Professor Stefan Bratzel of the Center of Automotive Management in Bergisch Gladbach, Germany, agrees that it will be very difficult for the German premium manufacturers and JLR to meet the 2021 rules, but also sees problems for General Motors’ Opel-Vauxhall. If the rules are tightened, this will spell disaster for the premium car makers, which will have to dump some higher priced models, shut down production and fire workers.

Bratzel said the likes of BMW, Audi, Mercedes and JLR will have to increase their plug-in hybrid output, which will be very expensive. Margins will have to be cut to bring prices down to encourage sales.

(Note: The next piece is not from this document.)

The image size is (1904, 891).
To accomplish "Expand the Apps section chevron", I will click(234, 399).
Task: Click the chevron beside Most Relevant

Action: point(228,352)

“It’s not that easy to meet the current 2021 targets, but I’m pretty sure they will make them. I don’t think they will take the image risk of being fined for non-compliance, but it is very hard to achieve that for sure, and will cost a lot of money. Tightening those targets is no option at the moment and they (the industry) are lobbying very hard. If the targets are tightened they would not be possible to reach,” Bratzel said.

“If the targets are tightened that would mean the conventional power train for bigger premium segment cars would be more or less dead. This would also be bad for suppliers and it is a decision that would cost a lot of production and employees their jobs, so I don’t think the E.U will go that far and tighten in the next two to three years,” Bratzel said.

Tough, but makeable

Peter Fuss, partner in Frankfurt, Germany based EY Automotive said the original regime for 2021 will be tough, but makeable.

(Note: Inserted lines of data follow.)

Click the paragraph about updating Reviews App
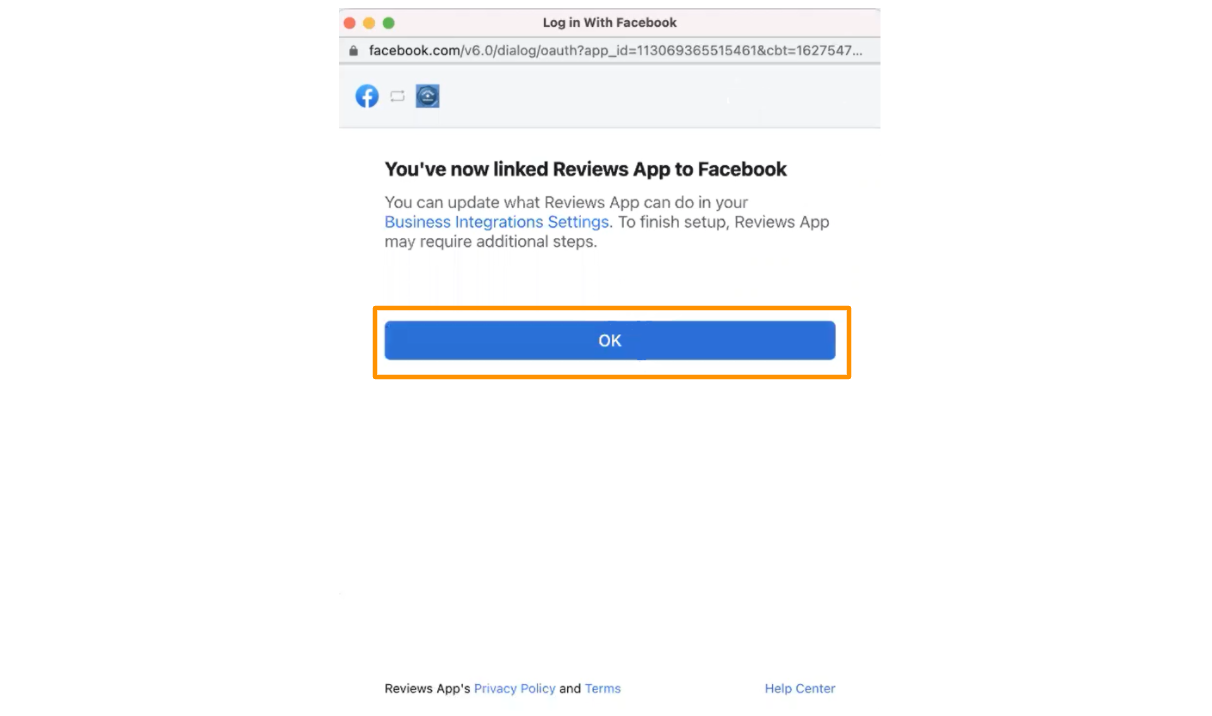Image resolution: width=1212 pixels, height=716 pixels. point(607,222)
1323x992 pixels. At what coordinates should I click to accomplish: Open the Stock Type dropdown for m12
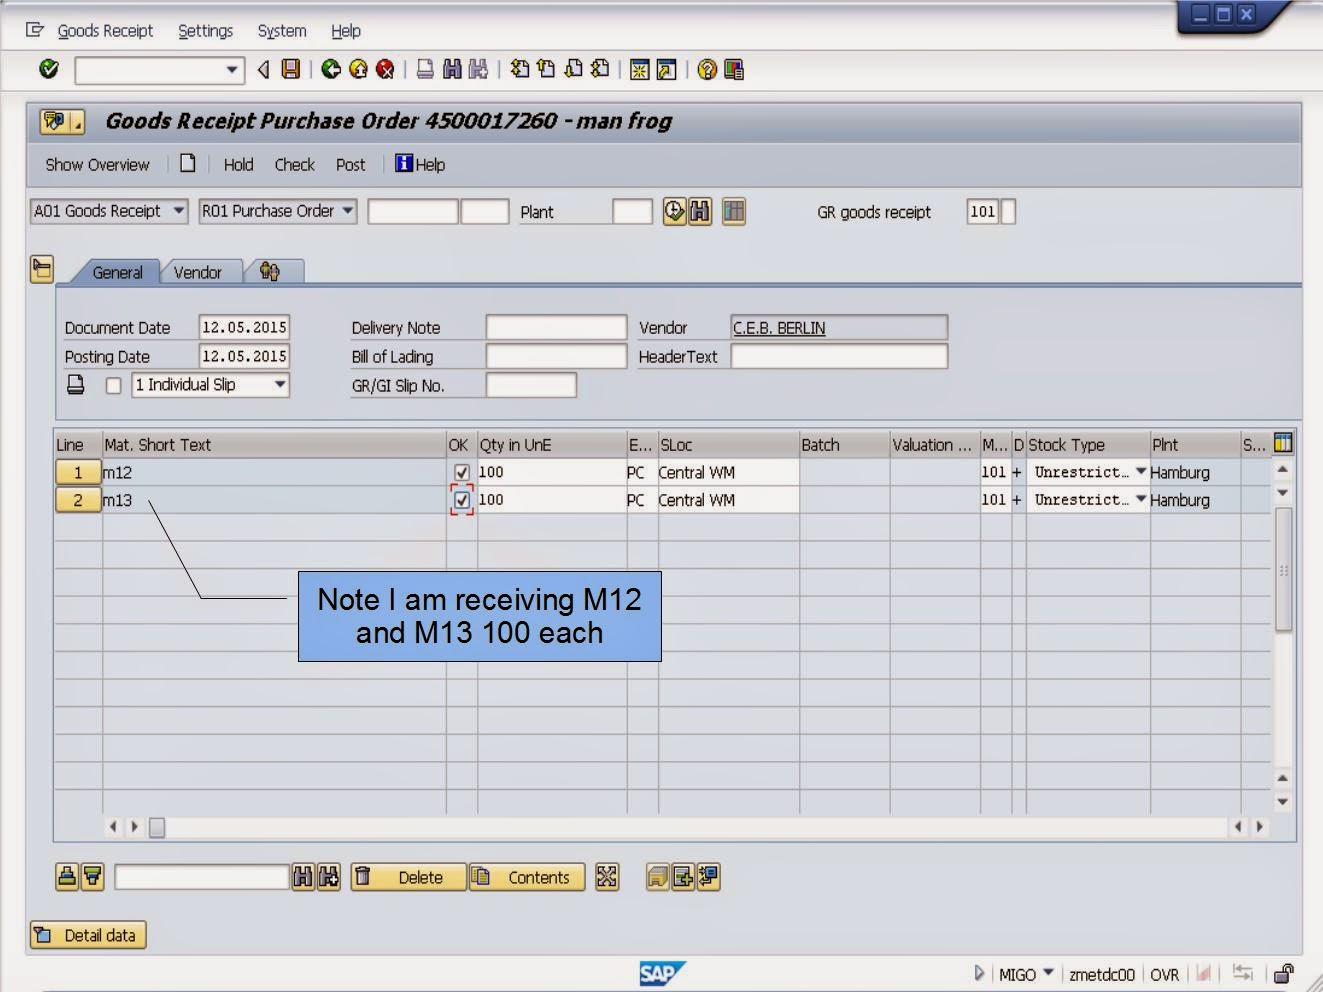point(1139,472)
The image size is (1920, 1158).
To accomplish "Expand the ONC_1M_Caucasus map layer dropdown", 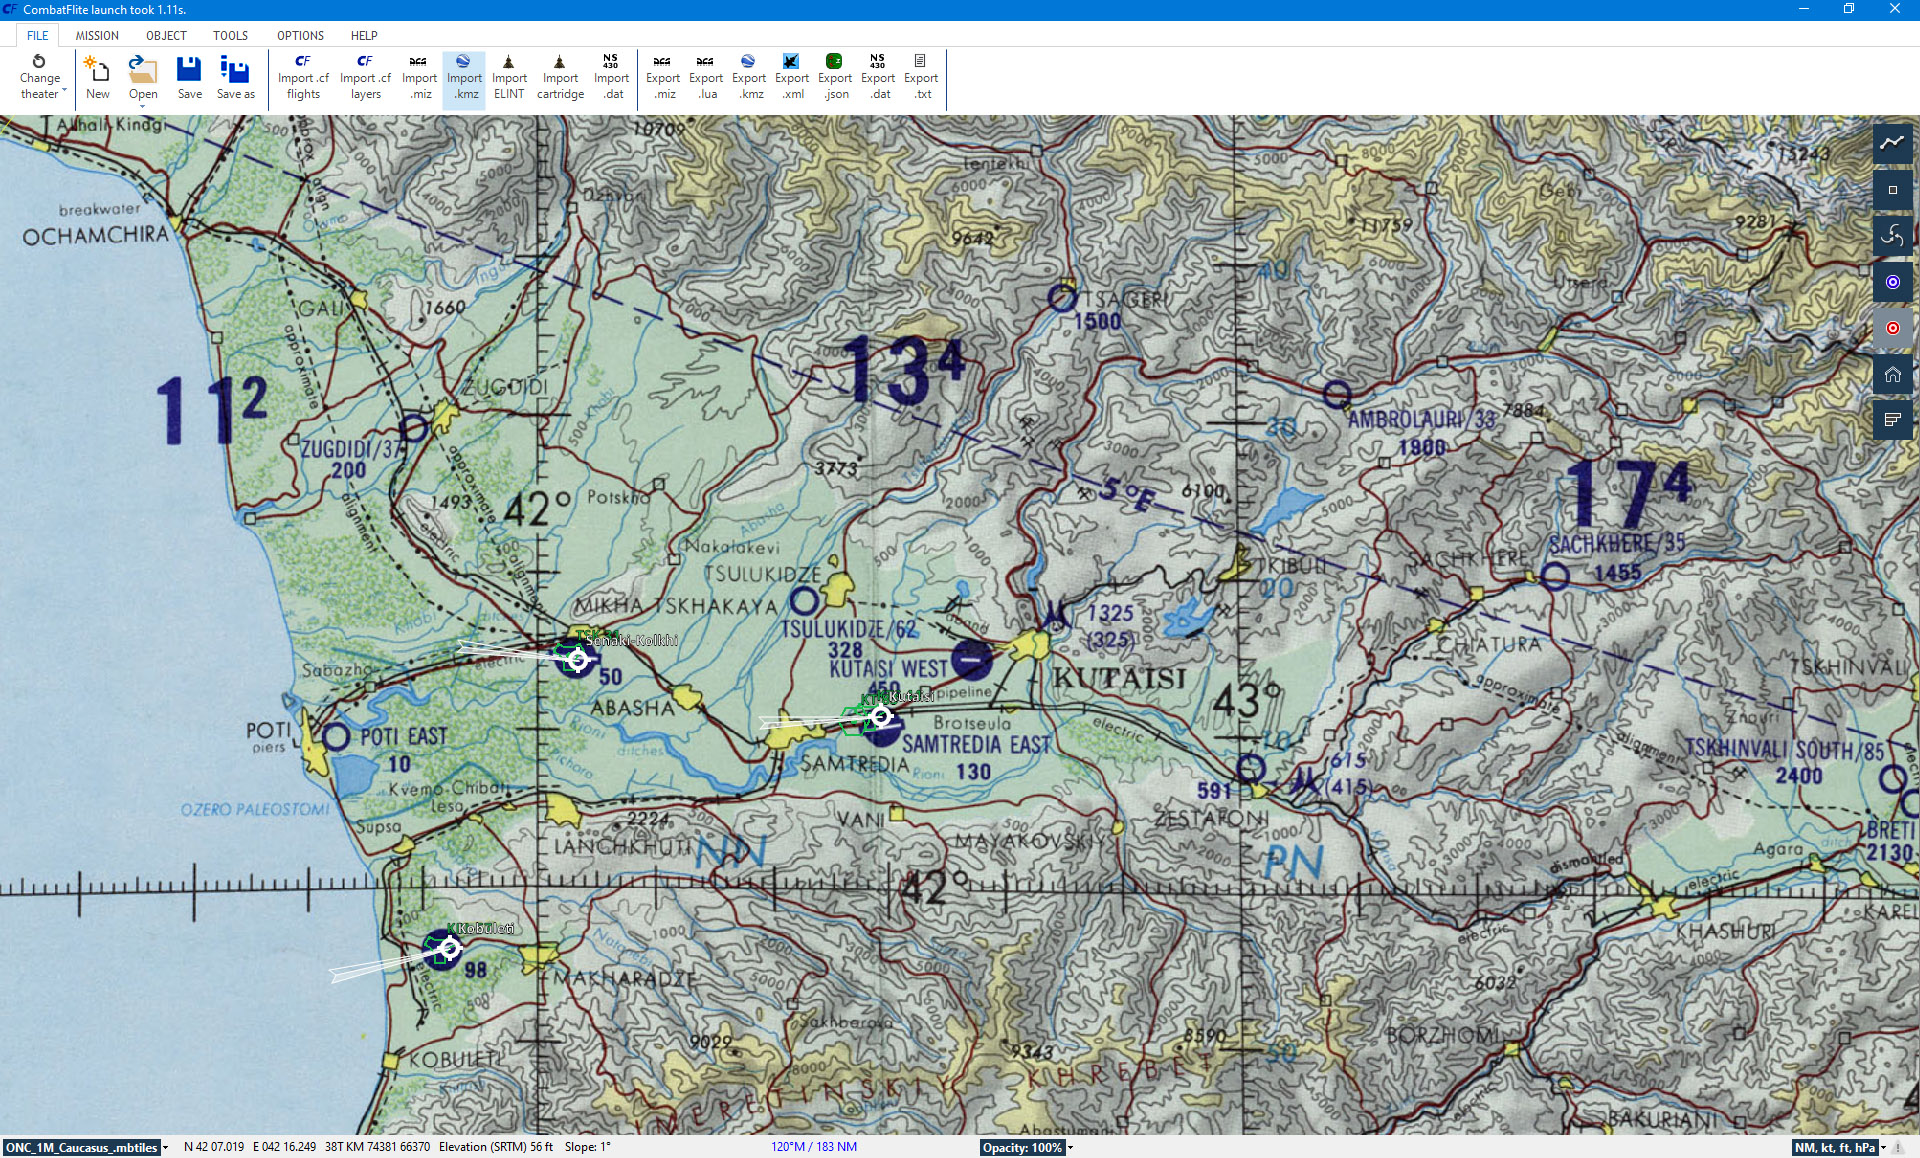I will tap(165, 1148).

“Although the 2021 CO2 rules will be tough for all car manufacturers, some car makers may have a higher challenge than others as the individual car fleets of each car maker is different regarding CO2 emissions. As the premium carmakers know, that their burden to reduce CO2 emissions is higher, they are working very hard to get new innovations in to the car – either in powertrain technologies, in the combustion engine or in light weight structures with new material,” he said.

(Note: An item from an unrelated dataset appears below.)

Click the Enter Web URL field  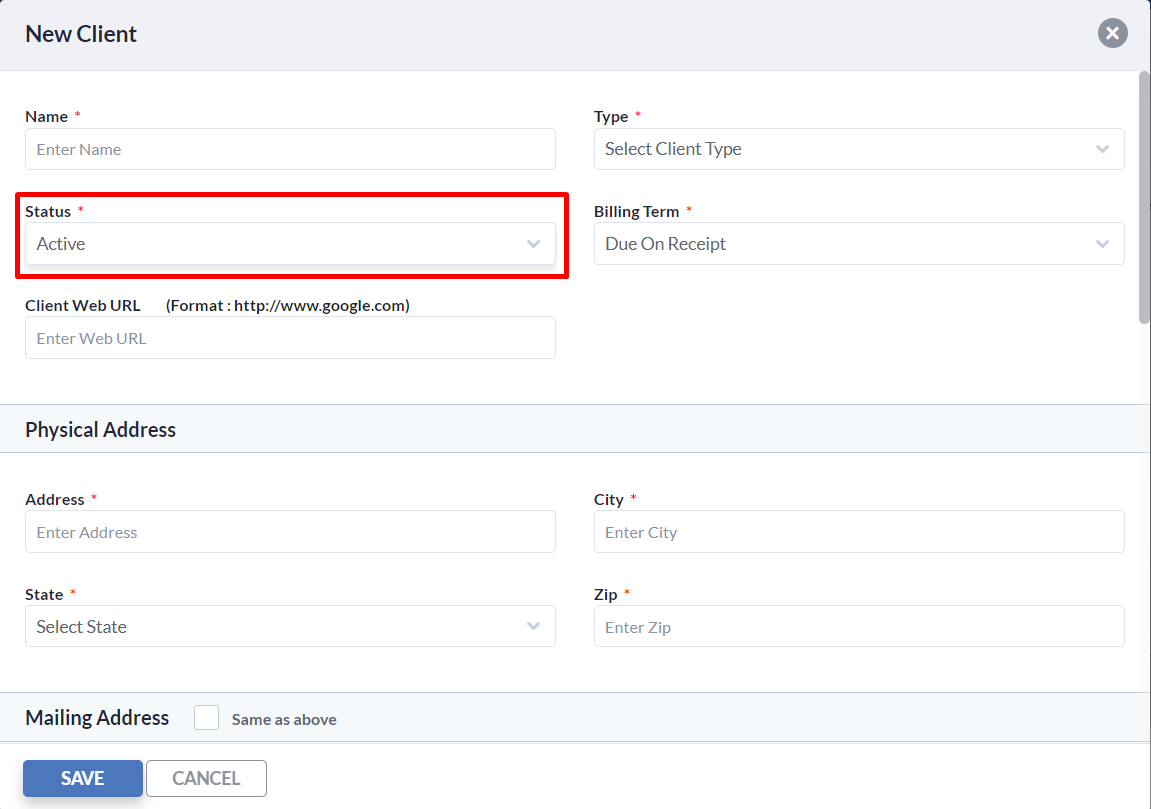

He agrees premium makers will include new plug-in-hybrid technologies to reduce CO2 emissions significantly. Electric vehicles will be further developed and introduced to the consumer, but might not reduce the fleetwide CO2 emission level by car makers as originally expected, Fuss said. He doesn’t expect the rules to change before 2021.

Andrew Fulbrook, director of global powertrain forecasting at IHS Automotive, said the situation in the U.S. looks much tougher for the manufacturers.

“If we think the European system is bureaucratic, long-winded and complex, the U.S. is extremely difficult for most to comprehend. We don’t see any manufacturer missing 2016 CAFE (corporate average fuel economy) targets, but the 2025 limits are another matter entirely. They are incredibly tight for car and (light) truck makers in the U.S., and if you take a business as usual approach, I struggle to see them making the targets unless there are some pretty big moves in terms of downsizing the fleet, strong electrification and more advance transmissions and engines. Even then it is going to be quite the challenge,” Fulbrook said.

Fatal?

Back in Europe, the industry awaits word from Brussels about tightening the rules. At the Paris Car Show last fall, VW CEO Martin Winterkorn said if the CO2 rules were tightened it would be “fatal” for the industry. Perhaps we’ll soon find out if that was hyperbole or not.